Führen Sie den unten stehenden Streaming-Tipp zur Serie »Work in Progress« im selben Ton ab seinem letzten Satz fort.

* [Text zur Prüfung]
========

Streaming-Tipp: »Work in Progress«

Abby McEnany und Theo Germaine in »Work in Progress« (2019). © Showtime/Sky

Abby McEnany und Theo Germaine in »Work in Progress« (2019). © Showtime/Sky

Abby steckt in der Krise. Und das nicht erst seit gestern. Sie hat issues, viele. Damit hat sie nicht nur Jahre in Therapie verbracht, sondern schreibt auch manisch alles in ihren Notizbüchern auf. Von denen gibt es Hunderte, die sich über die Jahre angesammelt haben. Die Mitvierzigerin ist lesbisch, seit langem Single, wird wegen ihres butchen Aussehens immer wieder für einen Mann gehalten und ist rundum mit sich unzufrieden und ihres Lebens müde. Nun sitzt sie bei ihrer Therapeutin im Sessel und eröffnet ihr, dass sie sich in 180 Tagen umbringen wird, wenn die Dinge nicht besser werden. »Ich bin fett, 45 und eine Lesbe, die nichts auf die Reihe kriegt, und das soll meine Identität sein?«, fasst sie resigniert zusammen und erzählt von ihrer übergriffigen Kollegin, die ihr unaufgefordert vergiftete Ratschläge erteilt und eines Tages eine Packung Mandeln mitbringt. Von diesen Mandeln, 180 Stück, will Abby nun jeden Tag eine wegwerfen. Und wenn am Ende nur noch eine übrig ist und es ihr noch immer nicht besser geht, macht sie Schluss. Aus, Ende, vorbei. 

Das Leid ist ihr anzusehen, und doch hat es einen komischen Unterton; es ist eine delikate Gratwanderung, die hier wie in allen acht Folgen der Serie hervorragend funktioniert. Als sie nach der Suizid­ankündigung zu ihrer Therapeutin blickt, sitzt diese leblos im Sessel. Tot. Auch sie lässt sie also im Stich.

========

* [Bereitgestellte Auflistung]

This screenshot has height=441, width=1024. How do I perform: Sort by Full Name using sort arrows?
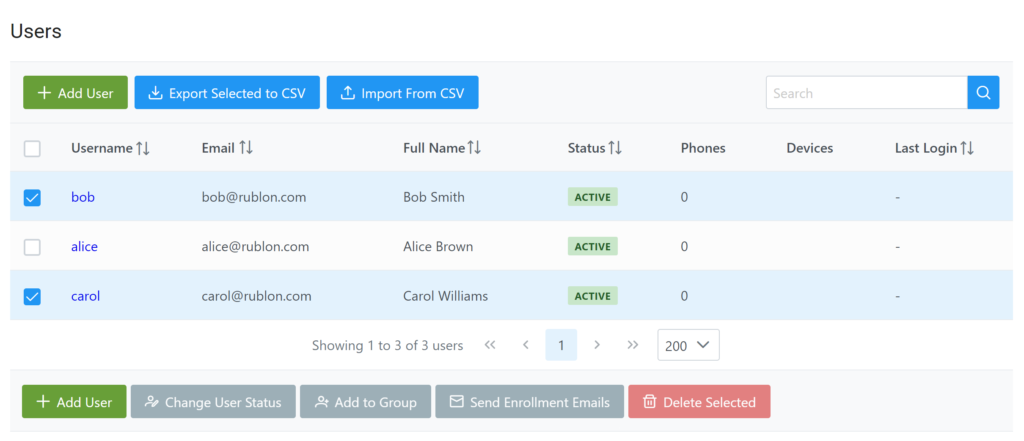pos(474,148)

========

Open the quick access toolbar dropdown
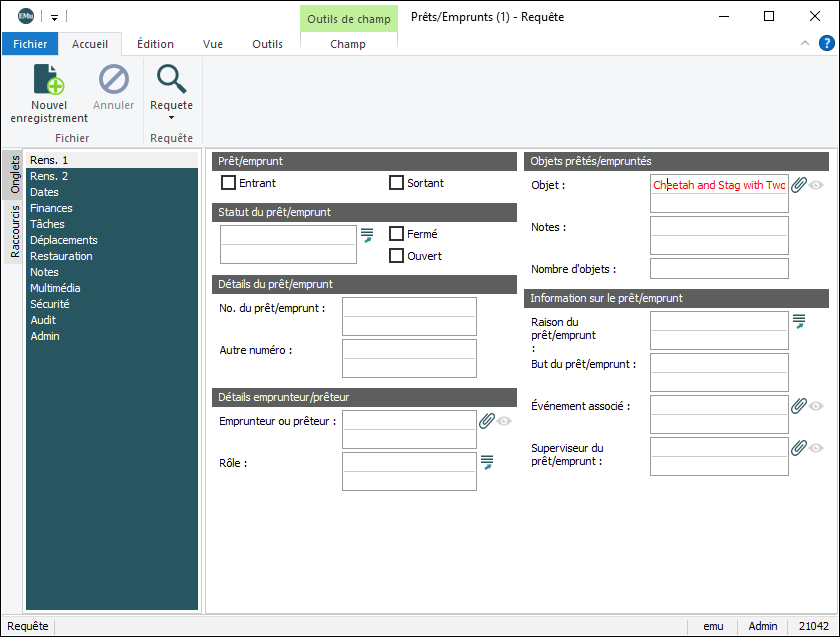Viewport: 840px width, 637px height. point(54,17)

========

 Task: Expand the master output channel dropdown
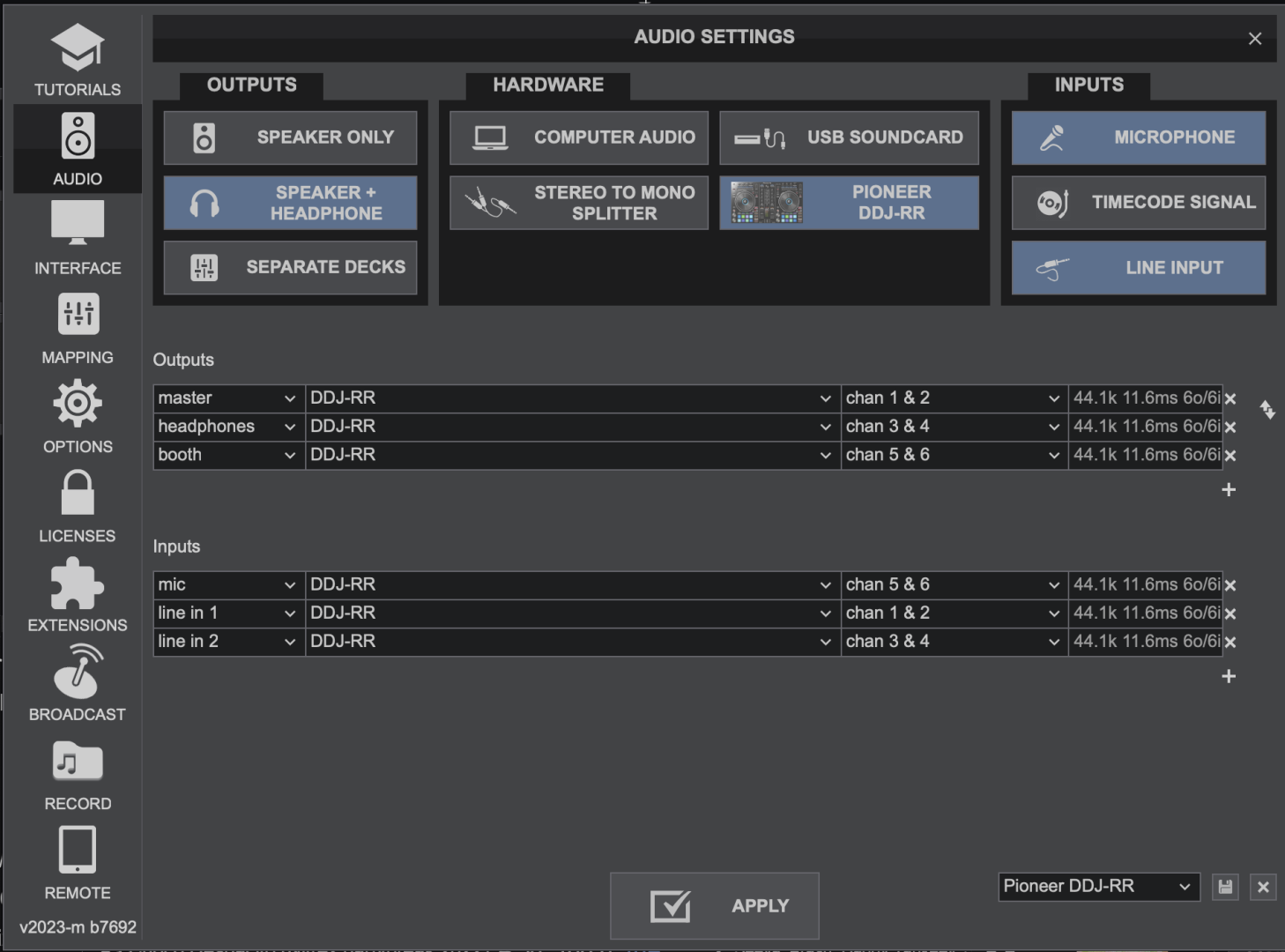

========

* [Schriftliche Antwort]
Gespielt wird Abby von der in Deutschland bislang nahezu unbekannten Impro-Comedian Abby McEnany. Die achtteilige Showtime-Produktion »Work in Progress«, seit Mitte Februar in wöchentlichen Doppelfolgen auf Sky, basiert auf ihrer autobiografisch geprägten One-Woman-Show, die in der US-amerikanischen Stand-up-Szene längst Kult ist. Was ihre Serienpersona so erfrischend macht, ist die schmerzhafte Selbstironie, mit der sie die eigenen Schwächen seziert. Was sie daraus macht, ist alles andere als deprimierend, sondern eines der ungewöhnlichsten Comedyformate seit langem, von einer Melancholie durchzogen, die die im Laufe der Jahre erfahrenen Verletzungen nicht versteckt, sondern als Teil des Lebens akzeptiert. Denn der beste, schärfste Humor ist meist aus Schmerz geboren. Und von dem hat Abby überproportional viel abbekommen.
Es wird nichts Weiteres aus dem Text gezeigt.